Quick overview
- Southern Copper Corp. and Vale SA have reported negative production costs for copper due to rising prices of byproducts like gold and silver.
- Southern Copper’s cash cost was minus 11 cents per pound in the first quarter, significantly lower than 77 cents a year prior.
- The increase in byproduct revenues, driven by a 40% rise in gold prices and more than doubling of silver prices, has made copper extraction profitable even before selling prices are considered.
- Despite the positive outcomes for Southern Copper and Vale, other large producers still reported positive production costs amid industry challenges.

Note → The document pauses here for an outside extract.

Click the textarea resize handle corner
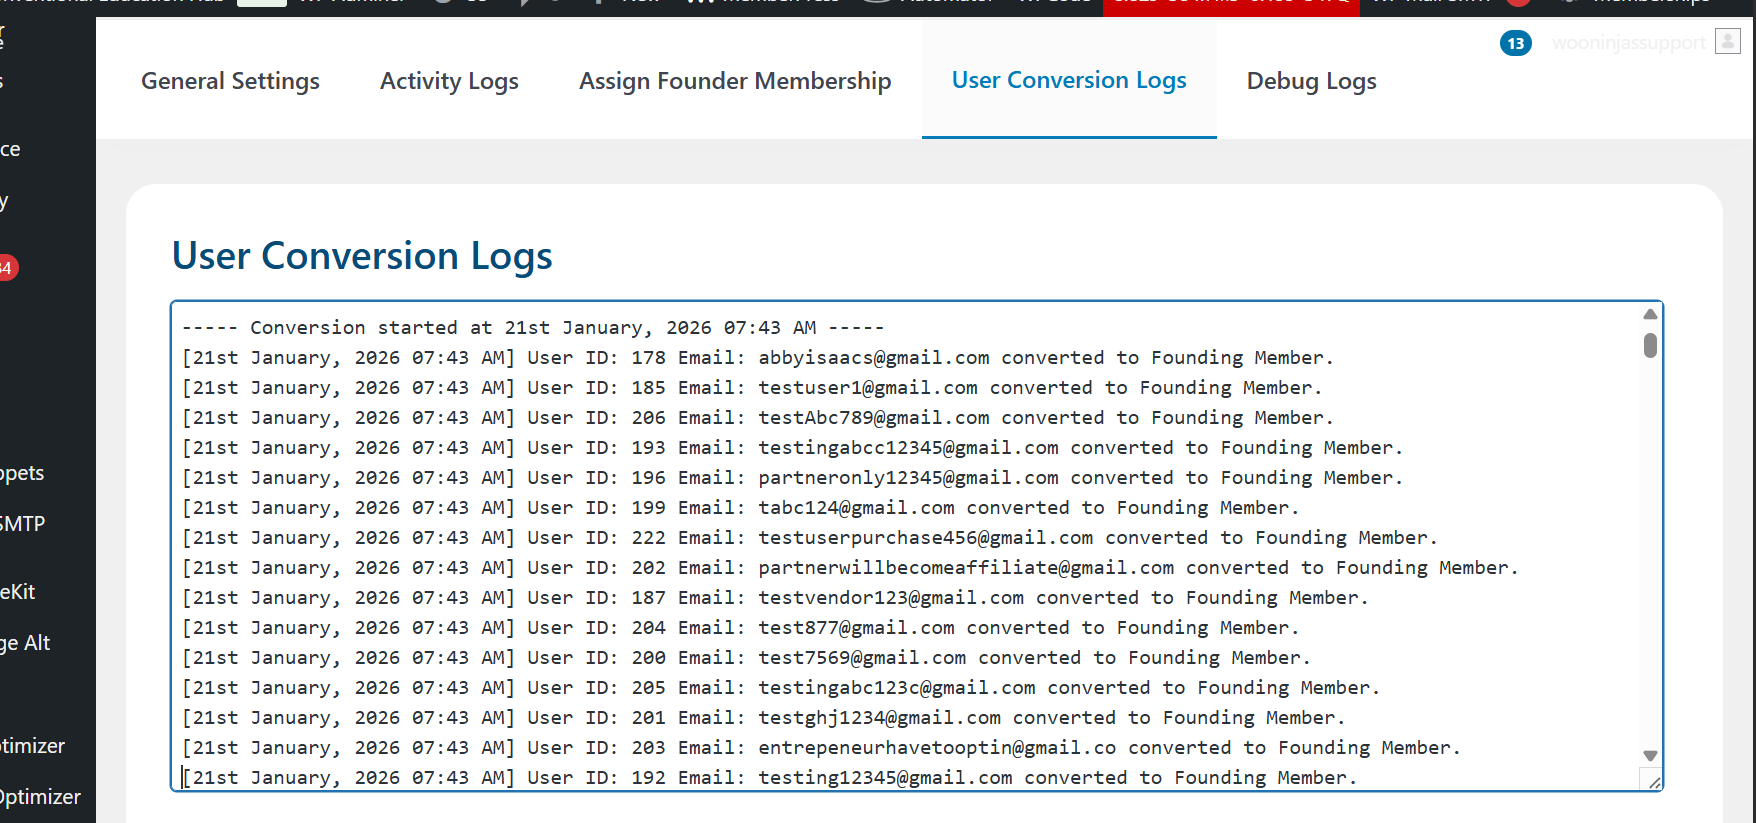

For Southern Copper Corp.’s copper miners and Vale SA, the cost of producing the red metal has gone negative due to the unusual situation caused by rising prices of byproducts like gold and silver.
Southern Copper reported a cash cost of minus 11 cents per pound in the January–March period, compared to 77 cents a year prior, net of revenue from the sale of byproducts.

This indicates that even before accounting for the metal’s selling price, the business is profitable solely from the extraction of copper ore from mines.
On an all-in basis, Vale’s cost of producing copper also went negative. Positive costs were still reported by other large producers.
The uncommon outcome is an increase in the cost of metals like gold, silver, molybdenum, and zinc that are found in significant ore deposits alongside copper. Gold has increased by about 40% in the last year, while silver has more than doubled.
Southern Copper and Vale benefit more than most of their peers due to the fact that their deposits typically contain a wide variety of metals and produce substantial byproduct revenue.
As the industry struggles to keep up with the growing demand from global electrification, including the rapid development of data centers and artificial intelligence, producers benefit fully from nearly record-high copper prices thanks to the byproduct windfall.
Southern Chief Financial Officer Raul Jacob told analysts on Thursday that “a negative cash cost means that our byproduct revenues of $1.2 billion more than cover our production cost for copper.” In addition to byproducts, Southern’s large-scale, integrated operations result in structurally low underlying costs. Even so, the war in Iran has caused disruptions.